In the last month, I’ve received no less than 15 phone calls from the telemarketing arm of a publication I subscribe to. It’s gotten to the point where I recognize the phone number and ignore all of the calls from these people.
I understand the need to remind people to renew their subscriptions, but in that case one or two phone calls and a voice mail is more than sufficient. The interesting thing is I was wavering on whether or not to renew this particular publication, and the ongoing badgering from their sales people is not helping their cause at all. There is absolutely nothing they can say to me on the phone that is going to influence me positively and their ongoing consistent calling makes me want to give the whole thing up just to get rid of them permanently.
If that’s not bad enough, several years ago I decided not to renew my membership in a professional organization for many reasons. Again, I got emails and phone calls asking me to renew and I told them I wasn’t interested. Then I got on the “Lost member contact” list, and I started to get calls from their board members to interview me about why I had chosen not to renew.

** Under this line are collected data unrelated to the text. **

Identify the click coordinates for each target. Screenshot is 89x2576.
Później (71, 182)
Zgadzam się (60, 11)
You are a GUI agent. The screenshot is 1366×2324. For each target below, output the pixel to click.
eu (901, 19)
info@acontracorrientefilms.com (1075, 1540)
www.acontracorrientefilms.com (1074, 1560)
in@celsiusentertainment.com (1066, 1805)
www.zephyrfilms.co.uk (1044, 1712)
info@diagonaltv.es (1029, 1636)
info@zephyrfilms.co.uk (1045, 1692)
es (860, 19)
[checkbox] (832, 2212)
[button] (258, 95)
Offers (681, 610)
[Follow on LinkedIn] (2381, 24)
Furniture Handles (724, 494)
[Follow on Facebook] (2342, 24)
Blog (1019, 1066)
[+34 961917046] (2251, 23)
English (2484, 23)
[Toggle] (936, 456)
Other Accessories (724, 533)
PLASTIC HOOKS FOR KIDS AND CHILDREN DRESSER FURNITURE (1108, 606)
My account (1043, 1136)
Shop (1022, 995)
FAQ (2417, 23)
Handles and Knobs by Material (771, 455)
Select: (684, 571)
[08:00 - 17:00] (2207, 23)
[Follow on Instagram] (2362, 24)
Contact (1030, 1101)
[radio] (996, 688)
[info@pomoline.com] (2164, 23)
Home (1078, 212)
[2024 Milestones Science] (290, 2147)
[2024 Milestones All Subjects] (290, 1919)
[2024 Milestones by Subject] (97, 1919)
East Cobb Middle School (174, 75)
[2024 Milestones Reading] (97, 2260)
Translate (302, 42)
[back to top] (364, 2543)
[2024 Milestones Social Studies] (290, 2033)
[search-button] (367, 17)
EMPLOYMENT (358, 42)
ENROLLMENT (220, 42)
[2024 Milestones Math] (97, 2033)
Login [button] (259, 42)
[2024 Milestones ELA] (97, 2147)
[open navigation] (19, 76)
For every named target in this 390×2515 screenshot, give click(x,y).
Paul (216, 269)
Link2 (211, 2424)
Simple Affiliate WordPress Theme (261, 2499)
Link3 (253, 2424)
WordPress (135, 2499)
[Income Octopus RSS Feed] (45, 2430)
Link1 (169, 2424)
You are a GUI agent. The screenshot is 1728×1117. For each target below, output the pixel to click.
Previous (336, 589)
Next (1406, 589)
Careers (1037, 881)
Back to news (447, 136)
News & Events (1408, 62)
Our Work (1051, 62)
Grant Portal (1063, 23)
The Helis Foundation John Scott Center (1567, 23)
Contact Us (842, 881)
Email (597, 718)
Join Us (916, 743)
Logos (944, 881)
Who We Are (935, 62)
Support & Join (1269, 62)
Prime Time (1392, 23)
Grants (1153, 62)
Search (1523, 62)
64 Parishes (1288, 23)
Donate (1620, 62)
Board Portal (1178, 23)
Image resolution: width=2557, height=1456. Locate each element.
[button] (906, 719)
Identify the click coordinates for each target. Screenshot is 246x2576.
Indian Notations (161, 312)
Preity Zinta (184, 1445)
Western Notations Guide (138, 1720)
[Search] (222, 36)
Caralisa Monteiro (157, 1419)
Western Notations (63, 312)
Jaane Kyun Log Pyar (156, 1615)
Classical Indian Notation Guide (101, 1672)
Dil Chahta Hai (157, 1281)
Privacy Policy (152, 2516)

I really had no interest in this–all I wanted to do was have them go away quietly, but this was not meant to be. When I got a personal message from the president of the national association insisting that he had to talk to me to convince me why I was making a mistake in not renewing, I’d had enough. I told the local membership person that if all contact from the organization didn’t cease and desist immediately (this had gone on for several months), I’d consider it harassment and take legal steps. That did the trick.
We all want to keep our customers, and we want to find out why customers defect. That makes sense. But badgering people who obviously are not interested in responding, doesn’t. For one thing, it makes me wonder if the organization in question is so desperate they can’t afford to lose a single subscriber or member. For another, my behavior tells you what you want to know. Asking the same question again except slower and louder doesn’t make me any more responsive. The problem is not that I didn’t hear you–it’s that I’ve chosen not to respond.
Even worse, the bad experience I’ve had with these two organizations will stick with me for a long time–much longer than they’d want, if they thought about it. And I’ll warn others about them as well.
Is that the way you want your customers to think about you? Think about this from the customer’s perspective. No badgering allowed.